At the end of 1949 the Paul Beneke was handed over to the water and shipping administration in Hamburg. After an overhaul at the Saatsee State Shipyard in Rendsburg , it was used in May 1952 for the reconstruction of Heligoland and for surveying work in the German Bight . In 1953 the ship was first laid up in Kiel and then sold towards the end of the year by the British Naval Craft Disposal Group to the Scheepvaartbedijf “Walcheren” in Amsterdam for resale. A planned sale to the Rogaland Sjöguttskole (Rogaland Seaman's School) in Norway was not realized, but then a Dutch buyer was found who wanted to convert it into a combi- ship at A. van der Grijp in Sliedrecht ( province of South Holland ) . Soon after the start, the work was stopped again and the ship was laid up again.

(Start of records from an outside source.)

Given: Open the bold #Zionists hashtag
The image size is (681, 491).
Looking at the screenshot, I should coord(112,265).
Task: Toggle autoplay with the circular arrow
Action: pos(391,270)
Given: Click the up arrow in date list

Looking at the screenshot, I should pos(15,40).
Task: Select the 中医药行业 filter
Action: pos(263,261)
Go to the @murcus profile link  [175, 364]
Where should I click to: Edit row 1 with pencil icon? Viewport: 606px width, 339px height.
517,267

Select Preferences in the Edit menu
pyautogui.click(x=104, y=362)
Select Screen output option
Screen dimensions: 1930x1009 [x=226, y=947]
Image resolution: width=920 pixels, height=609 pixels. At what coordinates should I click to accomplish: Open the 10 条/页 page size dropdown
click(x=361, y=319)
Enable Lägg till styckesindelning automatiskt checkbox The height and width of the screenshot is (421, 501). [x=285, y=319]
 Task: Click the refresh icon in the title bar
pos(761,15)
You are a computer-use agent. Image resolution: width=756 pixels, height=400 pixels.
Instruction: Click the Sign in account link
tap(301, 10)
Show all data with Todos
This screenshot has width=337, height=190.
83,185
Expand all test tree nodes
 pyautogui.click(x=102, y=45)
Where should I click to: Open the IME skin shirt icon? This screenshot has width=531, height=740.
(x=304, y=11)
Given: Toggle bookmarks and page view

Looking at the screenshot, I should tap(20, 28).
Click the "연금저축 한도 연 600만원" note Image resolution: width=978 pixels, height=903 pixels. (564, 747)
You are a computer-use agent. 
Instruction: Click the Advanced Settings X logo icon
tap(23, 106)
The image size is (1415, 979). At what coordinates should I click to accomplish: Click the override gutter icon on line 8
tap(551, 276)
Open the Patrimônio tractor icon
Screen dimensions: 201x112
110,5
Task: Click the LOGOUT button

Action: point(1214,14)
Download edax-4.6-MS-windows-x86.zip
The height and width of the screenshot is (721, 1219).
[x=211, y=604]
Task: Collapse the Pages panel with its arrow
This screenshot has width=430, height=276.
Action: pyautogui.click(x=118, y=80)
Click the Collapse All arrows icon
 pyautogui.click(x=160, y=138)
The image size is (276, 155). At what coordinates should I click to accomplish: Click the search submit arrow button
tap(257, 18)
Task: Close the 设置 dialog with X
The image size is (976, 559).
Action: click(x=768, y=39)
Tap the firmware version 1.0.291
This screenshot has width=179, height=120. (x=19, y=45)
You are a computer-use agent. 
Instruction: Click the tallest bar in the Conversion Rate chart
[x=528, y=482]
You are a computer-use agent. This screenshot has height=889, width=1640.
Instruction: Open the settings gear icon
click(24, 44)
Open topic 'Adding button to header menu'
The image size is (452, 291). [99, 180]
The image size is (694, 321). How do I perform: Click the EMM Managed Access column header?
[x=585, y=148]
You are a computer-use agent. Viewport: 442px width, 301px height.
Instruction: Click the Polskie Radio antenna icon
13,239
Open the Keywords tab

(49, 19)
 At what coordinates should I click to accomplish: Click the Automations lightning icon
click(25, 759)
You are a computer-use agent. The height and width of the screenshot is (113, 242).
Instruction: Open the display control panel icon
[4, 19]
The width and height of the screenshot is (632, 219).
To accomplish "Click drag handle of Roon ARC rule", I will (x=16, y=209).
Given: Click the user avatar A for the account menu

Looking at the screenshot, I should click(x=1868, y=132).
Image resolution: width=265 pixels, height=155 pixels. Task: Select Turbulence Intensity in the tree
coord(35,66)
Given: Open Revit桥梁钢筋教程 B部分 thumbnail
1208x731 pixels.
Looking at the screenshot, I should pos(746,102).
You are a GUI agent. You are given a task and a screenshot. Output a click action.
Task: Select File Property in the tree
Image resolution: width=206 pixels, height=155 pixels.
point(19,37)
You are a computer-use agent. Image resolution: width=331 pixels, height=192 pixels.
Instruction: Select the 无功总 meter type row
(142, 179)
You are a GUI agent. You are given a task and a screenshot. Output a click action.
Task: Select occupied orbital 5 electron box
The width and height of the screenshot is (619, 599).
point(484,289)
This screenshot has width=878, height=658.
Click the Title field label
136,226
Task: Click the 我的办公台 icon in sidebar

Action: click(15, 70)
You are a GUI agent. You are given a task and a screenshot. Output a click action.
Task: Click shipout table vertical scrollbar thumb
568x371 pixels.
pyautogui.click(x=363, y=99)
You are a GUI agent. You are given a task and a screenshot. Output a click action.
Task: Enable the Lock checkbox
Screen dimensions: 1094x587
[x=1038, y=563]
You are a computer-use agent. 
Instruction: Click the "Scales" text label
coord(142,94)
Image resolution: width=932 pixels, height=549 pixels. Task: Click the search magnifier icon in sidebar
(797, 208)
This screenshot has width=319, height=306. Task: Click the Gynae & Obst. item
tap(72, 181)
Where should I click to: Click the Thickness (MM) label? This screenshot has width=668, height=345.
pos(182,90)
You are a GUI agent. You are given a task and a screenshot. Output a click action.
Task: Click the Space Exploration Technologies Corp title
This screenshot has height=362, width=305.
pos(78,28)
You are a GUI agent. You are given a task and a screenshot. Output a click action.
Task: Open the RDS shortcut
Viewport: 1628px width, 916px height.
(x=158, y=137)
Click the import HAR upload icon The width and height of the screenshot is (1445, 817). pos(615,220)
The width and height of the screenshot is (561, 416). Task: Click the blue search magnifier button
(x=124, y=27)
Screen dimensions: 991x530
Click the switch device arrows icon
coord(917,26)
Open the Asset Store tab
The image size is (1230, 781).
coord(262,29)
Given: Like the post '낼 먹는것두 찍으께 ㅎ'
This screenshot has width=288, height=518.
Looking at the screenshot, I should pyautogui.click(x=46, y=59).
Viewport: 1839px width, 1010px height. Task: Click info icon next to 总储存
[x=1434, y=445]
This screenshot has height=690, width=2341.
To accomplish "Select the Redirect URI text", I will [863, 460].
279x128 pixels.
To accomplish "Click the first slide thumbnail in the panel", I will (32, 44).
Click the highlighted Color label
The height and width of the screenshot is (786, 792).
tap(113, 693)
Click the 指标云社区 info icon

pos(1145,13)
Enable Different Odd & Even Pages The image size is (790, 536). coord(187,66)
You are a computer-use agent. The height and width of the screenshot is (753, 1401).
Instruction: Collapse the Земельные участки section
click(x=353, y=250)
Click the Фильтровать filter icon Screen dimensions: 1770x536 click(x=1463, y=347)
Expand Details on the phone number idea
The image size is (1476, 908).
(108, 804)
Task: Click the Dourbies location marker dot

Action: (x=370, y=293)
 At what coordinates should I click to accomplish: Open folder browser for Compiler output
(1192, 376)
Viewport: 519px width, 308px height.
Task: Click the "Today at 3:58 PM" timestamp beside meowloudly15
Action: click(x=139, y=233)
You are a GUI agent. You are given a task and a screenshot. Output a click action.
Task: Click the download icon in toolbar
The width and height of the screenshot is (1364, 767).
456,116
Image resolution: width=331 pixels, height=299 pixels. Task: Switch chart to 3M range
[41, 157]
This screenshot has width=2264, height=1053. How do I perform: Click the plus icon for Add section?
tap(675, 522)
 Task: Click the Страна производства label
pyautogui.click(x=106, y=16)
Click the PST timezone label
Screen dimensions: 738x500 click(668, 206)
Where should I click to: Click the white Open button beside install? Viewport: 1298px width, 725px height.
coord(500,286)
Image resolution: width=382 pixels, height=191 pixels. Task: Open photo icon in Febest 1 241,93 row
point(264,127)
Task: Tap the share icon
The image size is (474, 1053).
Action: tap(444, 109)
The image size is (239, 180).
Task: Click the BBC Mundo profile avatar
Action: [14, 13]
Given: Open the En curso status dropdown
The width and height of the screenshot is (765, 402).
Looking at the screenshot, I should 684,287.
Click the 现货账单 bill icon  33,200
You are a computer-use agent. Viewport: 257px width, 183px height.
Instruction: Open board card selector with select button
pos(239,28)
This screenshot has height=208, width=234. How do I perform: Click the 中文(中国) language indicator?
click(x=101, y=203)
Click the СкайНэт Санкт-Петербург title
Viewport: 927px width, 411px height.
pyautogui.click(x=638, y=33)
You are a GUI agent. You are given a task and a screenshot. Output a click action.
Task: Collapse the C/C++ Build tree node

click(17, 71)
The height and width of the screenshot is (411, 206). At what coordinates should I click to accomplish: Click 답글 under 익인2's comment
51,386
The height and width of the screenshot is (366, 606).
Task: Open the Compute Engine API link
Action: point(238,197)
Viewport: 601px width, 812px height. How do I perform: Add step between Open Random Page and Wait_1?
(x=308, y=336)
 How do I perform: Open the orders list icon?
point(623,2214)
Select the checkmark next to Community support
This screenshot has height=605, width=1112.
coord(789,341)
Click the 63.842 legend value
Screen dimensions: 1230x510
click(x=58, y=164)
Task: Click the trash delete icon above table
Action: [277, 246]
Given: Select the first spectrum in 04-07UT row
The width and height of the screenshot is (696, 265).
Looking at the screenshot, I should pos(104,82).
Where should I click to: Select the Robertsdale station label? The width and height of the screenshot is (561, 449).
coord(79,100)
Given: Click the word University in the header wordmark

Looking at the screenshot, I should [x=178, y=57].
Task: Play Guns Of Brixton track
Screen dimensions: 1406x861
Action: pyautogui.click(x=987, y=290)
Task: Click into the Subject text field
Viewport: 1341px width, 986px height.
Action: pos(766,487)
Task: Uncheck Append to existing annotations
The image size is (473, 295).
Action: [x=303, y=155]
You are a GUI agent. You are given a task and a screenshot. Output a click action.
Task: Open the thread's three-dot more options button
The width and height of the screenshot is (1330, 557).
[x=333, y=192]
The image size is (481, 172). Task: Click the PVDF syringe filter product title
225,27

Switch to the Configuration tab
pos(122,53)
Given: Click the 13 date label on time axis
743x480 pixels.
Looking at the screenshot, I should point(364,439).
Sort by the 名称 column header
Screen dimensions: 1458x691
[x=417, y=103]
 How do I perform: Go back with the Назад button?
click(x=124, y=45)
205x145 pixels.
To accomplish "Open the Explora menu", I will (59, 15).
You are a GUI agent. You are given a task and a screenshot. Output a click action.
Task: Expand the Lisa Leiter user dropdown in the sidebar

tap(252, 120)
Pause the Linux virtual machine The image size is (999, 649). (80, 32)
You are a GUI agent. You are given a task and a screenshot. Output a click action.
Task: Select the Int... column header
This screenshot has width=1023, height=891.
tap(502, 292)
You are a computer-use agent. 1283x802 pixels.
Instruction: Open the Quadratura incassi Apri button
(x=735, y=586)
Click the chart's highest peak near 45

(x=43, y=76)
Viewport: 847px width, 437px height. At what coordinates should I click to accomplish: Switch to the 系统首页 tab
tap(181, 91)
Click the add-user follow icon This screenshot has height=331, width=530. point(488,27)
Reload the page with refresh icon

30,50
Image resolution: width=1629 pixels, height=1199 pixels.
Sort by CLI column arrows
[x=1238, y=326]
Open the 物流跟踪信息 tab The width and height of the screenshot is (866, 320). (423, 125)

In 1959 the ship was sold to Germany, renamed Tabu and launched in Leer . A conversion to a cruise ship was planned, but not carried out . The ship lay unused in Leer for more than 20 years. During this time, a fire on board had to be extinguished on February 1, 1970. On March 2, 1979, the ship sank due to broken seawater valves during a severe frost period; it was not lifted again until January 18, 1980. At the end of 1981 an entrepreneur from Munich bought the old ship and had it towed to Emden in order to have it converted into a luxury cruise ship, but this project was not carried out either. Instead, the ship caught fire again at its berth at the railway dock, capsized and sank. A new buyer was not found until 1990; the ship was lifted again in September 1990 and towed to the south quay, but then laid up again. After that, the ship was there until at least 2000. In October 2002 the ship was scrapped in Leer .

literature

  • Maria Möring: Atlantic-Rhederei F. & W. Joch, Hamburg, 1919–1969. Self-published, Hamburg 1969.
  • Erich Gröner , Dieter Jung, Martin Maass: The German warships 1815-1945. Volume 5: Auxiliary Ships II: Hospital Ships, Residential Ships, Training Ships, Research Vehicles, Port Service Vehicles. Bernard & Graefe Verlag, Koblenz 1988, ISBN 3-7637-4804-0 .
  • Hans H. Hildebrand, Albert Röhr, Hans-Otto Steinmetz: The German warships. Volume 9: Historical Overview. Collective chapter landing craft, mine ships, minesweepers, speedboats, training ships, special ships, tenders and escort ships, torpedo boats, supply ships. Mundus Verlag, 1999, OCLC 247353137 .
  • Hans-Jürgen Brosin: On the history of marine research in the GDR. (= Marine Scientific Reports. No. 17). Institute for Baltic Sea Research, Warnemünde 1996, io-warnemuende.de (PDF)
  • Jens Voitel: The arduous return of the 'Tabu' to life: the bath ship 'Tabu'. In: Emder newspaper. Easter 1998.

Web links

Individual evidence

  1. forum-marinearchiv.de
  2. Gröner, p. 109; Hildebrand, p. 159.
  3. Hildebrand, p. 159; Gröner, p. 109.
  4. Gröner, p. 109; Hildebrand, p. 159.
  5. Gröner, p. 109, Hildebrand, p. 159.
  6. Brosin, p. 13, p. 18.
  7. Hildebrand, p. 159; Gröner, p. 109, cf. mantz-uwt.de forum-marinearchiv.de
  8. Erich Gröner , Peter Schenk, Reinhard Kramer: The German Warships 1815-2015. Volume 9/1: The ships and boats of the German Navy, their predecessors after 1945 and the German Navy. Edition Erich Gröner, Berlin 2017, ISBN 978-3-9813904-4-5 , p. 49.